TEXT PROVIDED:
=====

Hi Ho Silver Spaceship

This might take a bit of explaining, so bear with me.  One of Perfidious Albion's most important sci-fi writers is M. John Harrison, whom has been around for simply ages and ages.  His early novel "The Centauri Device" has been added to the list of '100 Science Fiction Masterworks', and is one of his best-known works, and Conrad is going to add the cover picture from the Panther edition that caught his eye.  Art!

Corks!
     Let us abruptly jump medium and instead focus on music, specifically that of Jeff Beck, guitar maestro <a moment's silent respect for Jeff>, whose best known song is "Hi Ho Silver Lining", which became a surprise pop hit, much to his undisguised horror.  For decades he distanced himself from it, refusing to play it live, because it was a musical millstone not representative of his oeuvre.

     The thing is, that's entirely how MJH feels about TCD, considering it to be the "crappiest thing I ever wrote".  Nah!  One thing it established was naming spaceships after works of art, such as Captain John Truck's very own ship, "My Ella Speed".  This seems to be a play on an old, old blues song about Ella Speed, who was a <ahem>lady of easy virtue.


     Hmmmm.  All my notes for this item consist of three words.  "My Ella Speed".  So we've ended up with over 70 times that total.  Raw creative genius at work!

By My Halidom!

Conrad unsure if that's nineteenth-century English imprecation or not, though it has the requisite ring to it, hmmmm?

=====

PROBLEMS AND TASKS:
a – Answer these from the Hi Ho Silver Spaceship post:
(i) From which edition of "The Centauri Device" does Conrad take the cover picture?
(ii) What song of Jeff Beck's became a surprise pop hit?
(iii) What is the name of Captain John Truck's ship?
b – Carry on the Hi Ho Silver Spaceship post past its final line, in the same voice.
The data that follows is not required for any of this.

SUPPLIED MATERIAL:

=====

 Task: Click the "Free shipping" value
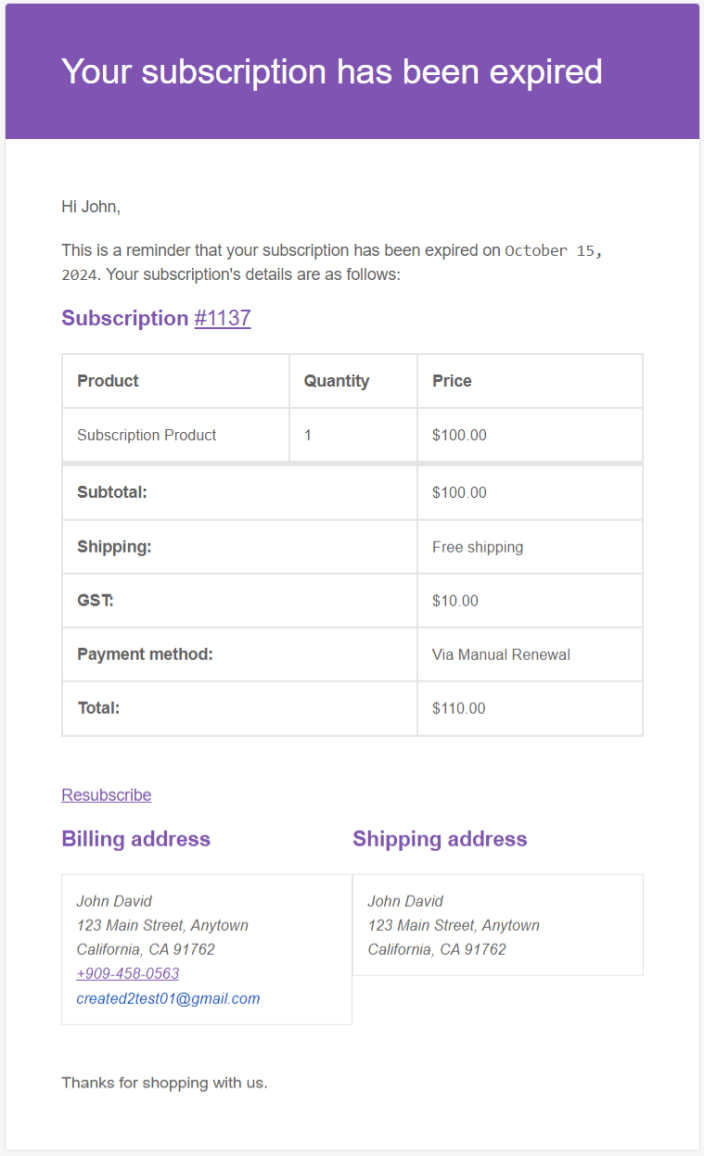(x=477, y=547)
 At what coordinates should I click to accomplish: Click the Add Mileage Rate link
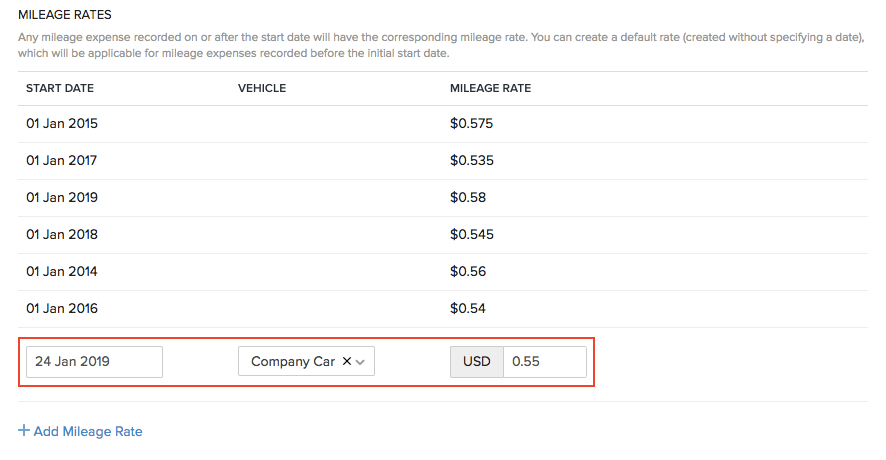coord(88,431)
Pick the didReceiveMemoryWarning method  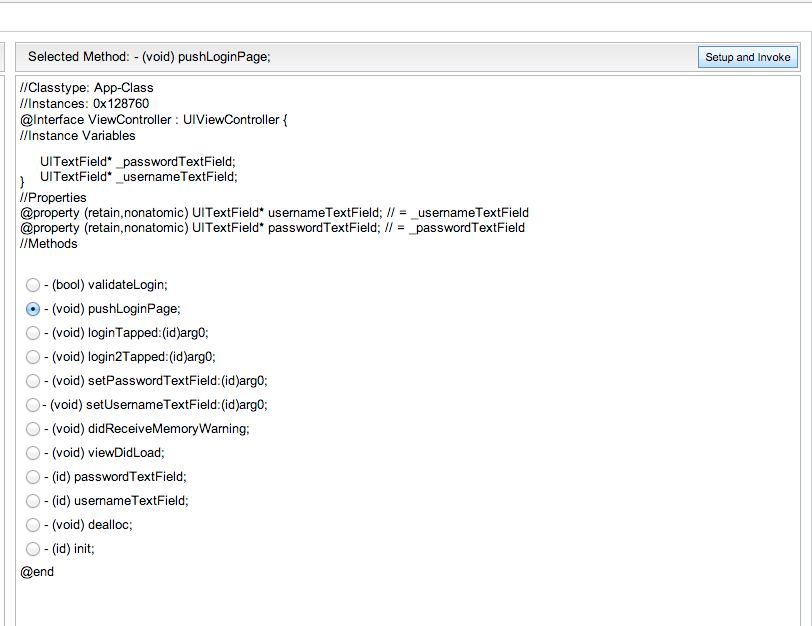33,429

=====

ANSWER LIST:
a –
(i) The Panther edition
(ii) "Hi Ho Silver Lining"
(iii) "My Ella Speed"

b –
     Yesterday I possibly broke the internet by revealing the existence of a series of Soviet-era television films about - Sherlock Holmes.  Yes, the consulting detective himself.  I put the question of where on earth they could have filmed to portray Victorian London?  There is an answer: Jauniela Street, in the Baltic port city of Riga.  Art?

Pshaw! "London" - ridiculous.  It's not raining.
     Conrad has yet to see the series - this will come, don't you worry! - yet it was remarkably faithful to the stories, an adherence not always noticeable in Western productions of same.  In an incredible irony, Margaret Thatcher, no friend of the Sinisters in this universe nor any others, was quite the fan.  Also, Vasily Livanov, who played Sherlock, was honoured with an OBE** for his performance.  Art!


     Conrad very strongly suspects that someone at the very top of the Kremlin was a secret Sherlock fan, and gave a sly nod that the series be created***.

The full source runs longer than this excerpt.